LIBERIA: Graduation Fees Undermines Tuition Free Policy -CDC Secretary General Koijee Bemoans


Monrovia, May 30, 2023(DW) – The Secretary General of the ruling Coalition for Democratic Change (CDC) is swamped with members of the downtrodden class of Liberia who were according him, “economically deprived for many years before 2018.”
“This is why the party, ever since its ascendency to power has proud its actions for instituting policies and programs that benefit those at the lowest point of the economic ladder through the Pro Poor Agenda for Development and Prosperity (PAPD).” KOIJEE said.
During a press conference in Monrovia, the CDC SG indicated that to match words to action, President George Manneh Weah announced a tuition free policy at all public universities across Liberia to relieve parents of the extra cost of paying their children’s college school fees -a critical step towards increasing the country’s human capital development indices.

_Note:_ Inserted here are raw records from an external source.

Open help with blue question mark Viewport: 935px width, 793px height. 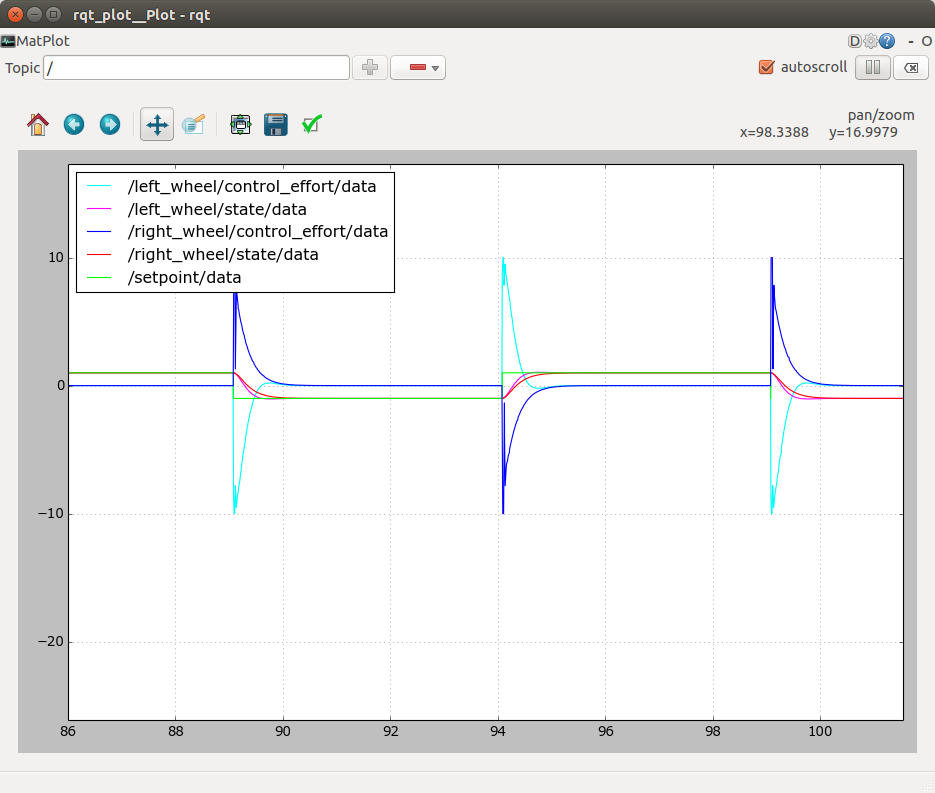(x=886, y=41)
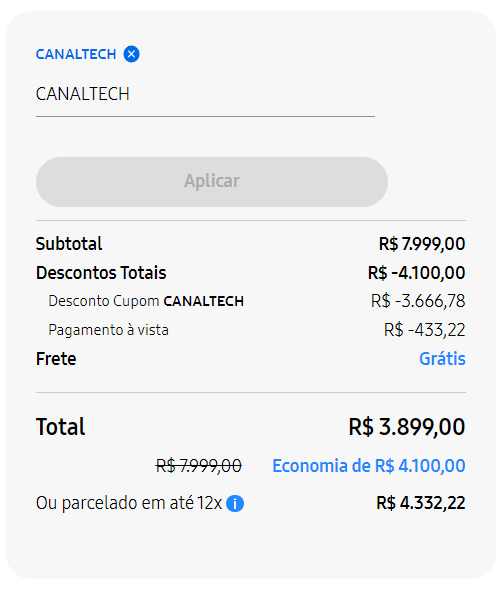Click the Aplicar button
Image resolution: width=504 pixels, height=591 pixels.
212,182
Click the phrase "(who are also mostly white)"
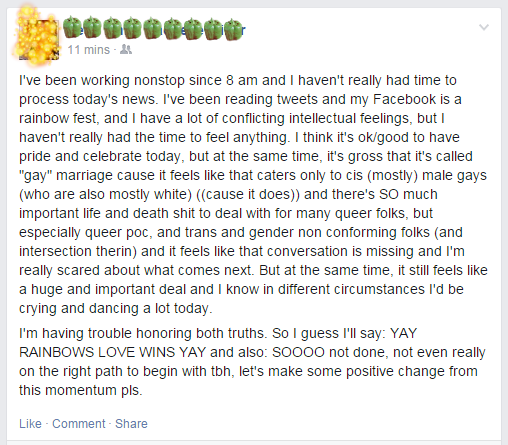Screen dimensions: 508x445 [x=105, y=194]
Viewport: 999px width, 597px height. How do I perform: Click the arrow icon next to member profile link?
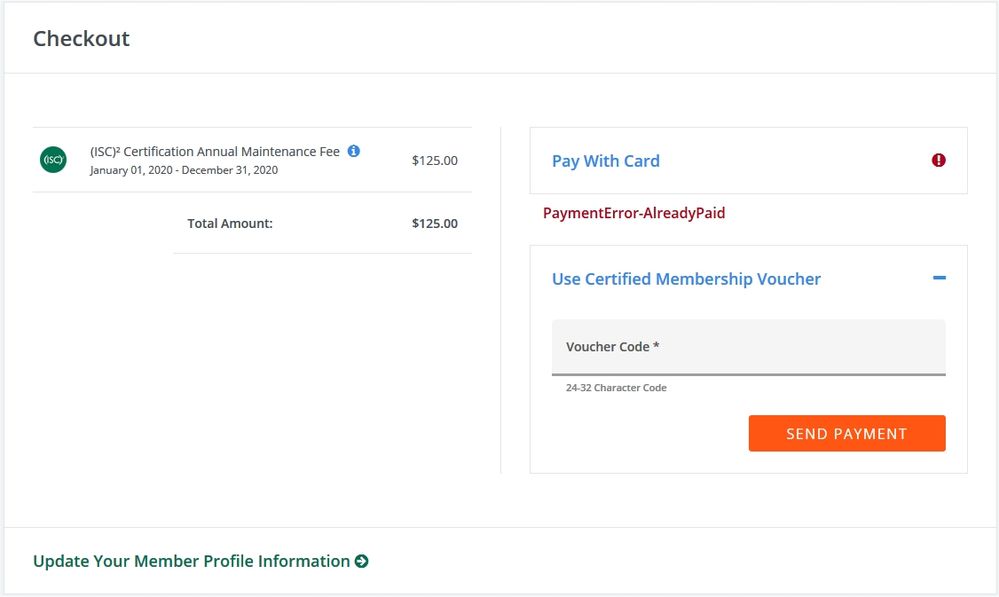(364, 561)
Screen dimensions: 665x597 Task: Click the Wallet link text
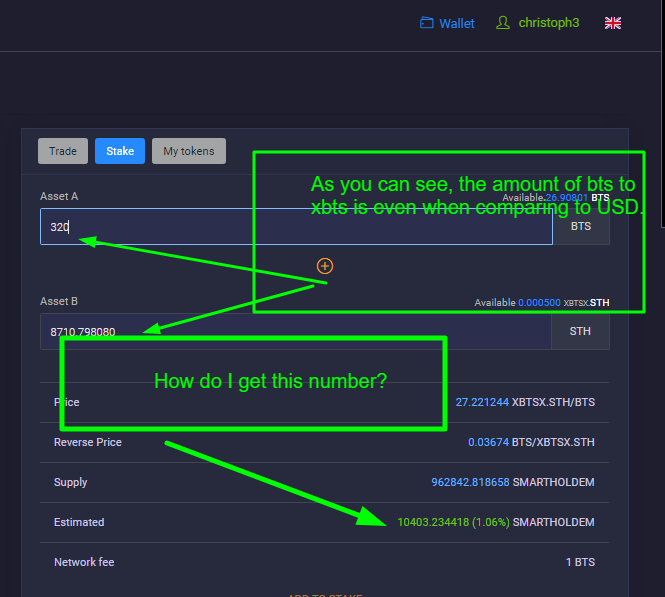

The National Secretary General of the CDC, Jefferson Tamba Koijee said he has discovered a deliberate ploy to undermine this people-driven policy under the guise of graduation fees.
“We cannot be telling our people to go to public universities free of tuition and then when they shall completed their studies, they would be confronted with the challenge of paying hefty graduation fees. Something needs to be done about this. This is a burden too weighty for the ordinary people to bear.” The CDC Chief Scribe told the well-attended press conference on the afternoon of May 29, 2023 at the headquarters of the Coalition for Democratic Change.

The National Secretary General of the CDC maintained that asking people to pay graduation fees after lifting tuition burden off their shoulders undermines the true intent of the pro poor educational policy that seeks to enable every Liberian to acquire tertiary education.
“The CDC led government under the leader of the paragon of peace, George Manneh Weah is committed to removing everything that represents barrier to ensuring that Liberians are emancipated from the dungeon of illiteracy to the pedestal of intelligence.” He stipulated.
According to him, the decision to demand graduating students to pay hefty amount like the US$375.00 the University of Liberia is requesting is akin to saying go to school now and pay at the end of your studies.
Koijee intoned that the tuition free policy is being taken to a more sterner level through the introduction of a bill by two CDC lawmakers: Representative Frank Saah Foko and Representative Thomas P. Fallah which is now before the Liberian Senate for concurrence as a way of making sure that even the regime of President George Weah, Liberians do not go back to the dark of educational opportunities being available to the privileged few who have access to state resources and their families.
“I have heeded to the instruction of the Chairman of the Coalition for Democratic Change, Mulbah K. Morlu to write the Minister of Education, Prof. D Ansu Sonii and the office of the President to look into the matter for immediate redress.” Koijee said.
He entreated Minister Sonii to begin taking steps in that regard while President Weah is on his way back from Nigeria where he has gone to attend the inauguration of the new President of Nigeria, Bola Ahmed Tinubu.
The CDC National Secretary General pointed out that paying graduation fees seems to be unique to Liberia because during his recent visit to the University of Oxford, he asked about similar situation and he was informed that was not happening.
“Hence, it is unthinkable that a country that is struggling to pull through the mud of economic destitution would endeavor to overburden its citizenry.” Koijee added.
In October 2019, President George Weah announced a revolutionary change to Liberia’s educational nightmares. He declared that tuition would be free for all undergraduates in Liberian public universities.
President Weah made the announcement during a speech at the University of Liberia (UL). It was received with loud cheers and applause. Students at UL had been protesting against the university’s administration for raising fees. The protest escalated to the country’s president, who promised to address the matter.
For the 2018/2019 academic year, UL was expecting 20,000 students. Unfortunately, only about 12,000 students were enrolled in the university due to the fee hike. Out of these 12,000 students, about 5,000 depend on financial aid or scholarships.
Many students miss out on a university education due to the high cost. The new policy will help a large number of students. It will be introduced in all community colleges and the country’s four public universities (University of Liberia, the Booker Washington Institute, Louis Arthur Grimes School of Law and the William V.S. Tubman University).
In his speech, President Weah said, “I personally believe in education. Therefore, I feel that the constant drop out of students from the various schools is counterproductive.”
The Liberian president also believes that there is a link between education and economic growth.